-------- Provided records --------

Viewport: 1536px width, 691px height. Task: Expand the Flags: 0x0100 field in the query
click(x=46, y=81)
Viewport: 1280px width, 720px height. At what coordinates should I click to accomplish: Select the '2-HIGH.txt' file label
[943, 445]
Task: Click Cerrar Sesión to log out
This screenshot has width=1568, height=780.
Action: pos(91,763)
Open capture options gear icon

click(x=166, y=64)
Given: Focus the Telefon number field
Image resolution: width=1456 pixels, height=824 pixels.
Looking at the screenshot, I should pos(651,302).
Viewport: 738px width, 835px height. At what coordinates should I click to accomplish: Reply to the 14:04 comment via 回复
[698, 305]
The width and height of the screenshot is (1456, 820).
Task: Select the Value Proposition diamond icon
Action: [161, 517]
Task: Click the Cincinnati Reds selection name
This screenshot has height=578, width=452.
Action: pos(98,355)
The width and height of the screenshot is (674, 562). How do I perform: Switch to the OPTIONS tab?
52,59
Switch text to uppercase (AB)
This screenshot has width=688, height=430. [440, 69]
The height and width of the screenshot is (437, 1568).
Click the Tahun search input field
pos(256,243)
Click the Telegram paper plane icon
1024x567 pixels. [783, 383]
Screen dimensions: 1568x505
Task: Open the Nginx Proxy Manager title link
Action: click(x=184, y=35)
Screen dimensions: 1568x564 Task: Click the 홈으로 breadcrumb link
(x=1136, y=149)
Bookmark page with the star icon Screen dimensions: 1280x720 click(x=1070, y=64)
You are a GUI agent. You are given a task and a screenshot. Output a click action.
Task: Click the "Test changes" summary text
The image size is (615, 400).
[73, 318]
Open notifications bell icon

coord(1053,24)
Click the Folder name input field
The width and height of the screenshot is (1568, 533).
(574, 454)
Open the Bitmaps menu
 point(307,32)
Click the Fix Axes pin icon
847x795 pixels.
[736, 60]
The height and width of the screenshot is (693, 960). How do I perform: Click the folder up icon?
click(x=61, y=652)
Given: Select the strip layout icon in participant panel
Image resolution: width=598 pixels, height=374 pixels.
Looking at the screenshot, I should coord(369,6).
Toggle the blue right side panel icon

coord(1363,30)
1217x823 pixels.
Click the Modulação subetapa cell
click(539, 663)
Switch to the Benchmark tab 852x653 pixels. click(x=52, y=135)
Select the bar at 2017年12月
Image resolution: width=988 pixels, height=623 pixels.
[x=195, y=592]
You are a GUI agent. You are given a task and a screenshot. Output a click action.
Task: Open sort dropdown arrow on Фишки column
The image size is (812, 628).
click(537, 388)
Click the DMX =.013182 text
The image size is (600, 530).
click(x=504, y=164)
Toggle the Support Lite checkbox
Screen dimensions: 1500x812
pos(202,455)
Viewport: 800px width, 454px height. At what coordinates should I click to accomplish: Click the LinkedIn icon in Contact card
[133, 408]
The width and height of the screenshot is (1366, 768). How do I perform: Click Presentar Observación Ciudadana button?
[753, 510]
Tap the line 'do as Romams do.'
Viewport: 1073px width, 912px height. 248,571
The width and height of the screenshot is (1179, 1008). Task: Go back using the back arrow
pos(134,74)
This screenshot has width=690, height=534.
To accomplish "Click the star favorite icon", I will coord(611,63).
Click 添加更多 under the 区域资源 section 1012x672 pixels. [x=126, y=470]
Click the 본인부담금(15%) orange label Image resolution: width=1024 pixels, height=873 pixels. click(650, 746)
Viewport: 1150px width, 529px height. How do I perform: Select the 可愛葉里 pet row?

--------

## [What is asked]
Turn the entries above, starting with the line that contains "The height and width of the screenshot is (693, 960)." and going on through the line that contains "coord(1363,30)", into a numbered list with blank lines left out.

## [Task output]
1. The height and width of the screenshot is (693, 960). How do I perform: Click the folder up icon?
2. click(x=61, y=652)
3. Given: Select the strip layout icon in participant panel
4. Image resolution: width=598 pixels, height=374 pixels.
5. Looking at the screenshot, I should coord(369,6).
6. Toggle the blue right side panel icon
7. coord(1363,30)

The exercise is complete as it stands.